Rod Jones is a relatively new face on the North Otago athletics scene but the veteran coach has plenty of experience to offer. Hayden Meikle talks to him.
Q: How have you ended up in Oamaru, Rod?
Retirement. We’ve been living in Wanaka. My partner has actually been there since about 1965, but it was her idea to come to Oamaru. It ticked a few boxes for us. It’s quite small, and it’s almost a bit like towns you remember when you were younger – no massive queues at the supermarket, no traffic jams. And for me, I wanted a place with a decent pool and good spots to ride a bike.
Q: Are you enjoying it?
Yeah, it’s interesting. Nobody asks you how you like being in Wanaka but everyone asks you how you like being in Oamaru. I don’t know why. You don’t have to apologise for it – it’s a great place.
Q: You were a teacher, I understand?
For about 40 years. I trained in primary and taught that for two years. Then my cousin was running Nightcaps District High School, and asked me if I wanted to head out there. They’d had 60-odd teachers in five years.

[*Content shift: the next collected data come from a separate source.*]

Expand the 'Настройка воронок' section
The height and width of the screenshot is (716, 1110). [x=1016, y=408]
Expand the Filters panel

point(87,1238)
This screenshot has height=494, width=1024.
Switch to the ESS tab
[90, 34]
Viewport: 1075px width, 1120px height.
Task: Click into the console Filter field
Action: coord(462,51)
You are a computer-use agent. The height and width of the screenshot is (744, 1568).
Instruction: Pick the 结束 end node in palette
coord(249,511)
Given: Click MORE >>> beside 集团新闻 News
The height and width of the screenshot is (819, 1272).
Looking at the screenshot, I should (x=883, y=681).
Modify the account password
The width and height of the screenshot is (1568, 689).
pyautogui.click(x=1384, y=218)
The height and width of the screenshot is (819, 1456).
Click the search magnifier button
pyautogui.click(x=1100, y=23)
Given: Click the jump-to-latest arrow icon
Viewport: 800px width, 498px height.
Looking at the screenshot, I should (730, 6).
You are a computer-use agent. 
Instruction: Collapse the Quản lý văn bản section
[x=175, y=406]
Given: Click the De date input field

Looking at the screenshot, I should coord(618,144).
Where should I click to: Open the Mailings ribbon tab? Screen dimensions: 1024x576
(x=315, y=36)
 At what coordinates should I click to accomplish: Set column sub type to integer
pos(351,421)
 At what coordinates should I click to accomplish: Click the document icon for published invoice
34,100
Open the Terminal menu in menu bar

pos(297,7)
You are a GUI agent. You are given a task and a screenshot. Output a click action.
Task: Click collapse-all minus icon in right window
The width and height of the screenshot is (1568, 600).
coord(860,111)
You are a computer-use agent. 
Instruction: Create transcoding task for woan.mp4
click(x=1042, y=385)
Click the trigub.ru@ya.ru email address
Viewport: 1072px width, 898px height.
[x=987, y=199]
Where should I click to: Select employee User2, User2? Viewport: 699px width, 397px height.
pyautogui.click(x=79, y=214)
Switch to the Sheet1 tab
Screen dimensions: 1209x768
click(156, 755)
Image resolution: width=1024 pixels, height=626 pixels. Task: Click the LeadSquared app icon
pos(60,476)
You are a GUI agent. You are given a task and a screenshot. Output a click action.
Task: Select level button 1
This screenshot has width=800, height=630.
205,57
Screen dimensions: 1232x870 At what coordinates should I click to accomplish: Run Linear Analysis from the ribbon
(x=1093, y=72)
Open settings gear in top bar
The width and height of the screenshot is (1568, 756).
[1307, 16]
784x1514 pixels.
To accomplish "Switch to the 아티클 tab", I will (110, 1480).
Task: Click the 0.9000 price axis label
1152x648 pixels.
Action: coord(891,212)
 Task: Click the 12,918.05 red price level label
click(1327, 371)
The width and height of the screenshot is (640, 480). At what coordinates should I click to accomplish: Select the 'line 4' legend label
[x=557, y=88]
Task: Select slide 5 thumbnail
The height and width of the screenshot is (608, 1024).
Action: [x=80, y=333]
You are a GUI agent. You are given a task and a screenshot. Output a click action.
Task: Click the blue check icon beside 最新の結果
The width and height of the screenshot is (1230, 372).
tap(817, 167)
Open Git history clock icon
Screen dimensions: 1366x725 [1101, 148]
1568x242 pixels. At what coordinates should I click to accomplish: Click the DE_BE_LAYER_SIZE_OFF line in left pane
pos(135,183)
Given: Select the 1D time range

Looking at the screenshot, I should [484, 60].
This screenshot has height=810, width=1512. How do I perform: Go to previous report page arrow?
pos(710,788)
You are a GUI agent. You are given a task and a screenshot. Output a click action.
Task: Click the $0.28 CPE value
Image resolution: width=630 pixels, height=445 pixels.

It suited us. My wife, at the time, got a job as a dental nurse, and we had a young baby. We lived in pretty rugged conditions, in a house that had been condemned. for five years before I went to Dunedin, to finish some study, and then Invercargill. I started coaching down there.
Q: How long have you been an athletics coach?
Probably since 1961, 1962. I went to a coaching school in 1964.
It was a two-week thing up in Trentham. They had a lot of great people up there like Arthur Lydiard, Jim Bellwood – really big names. It was a great experience.
Q: Were you an athlete yourself?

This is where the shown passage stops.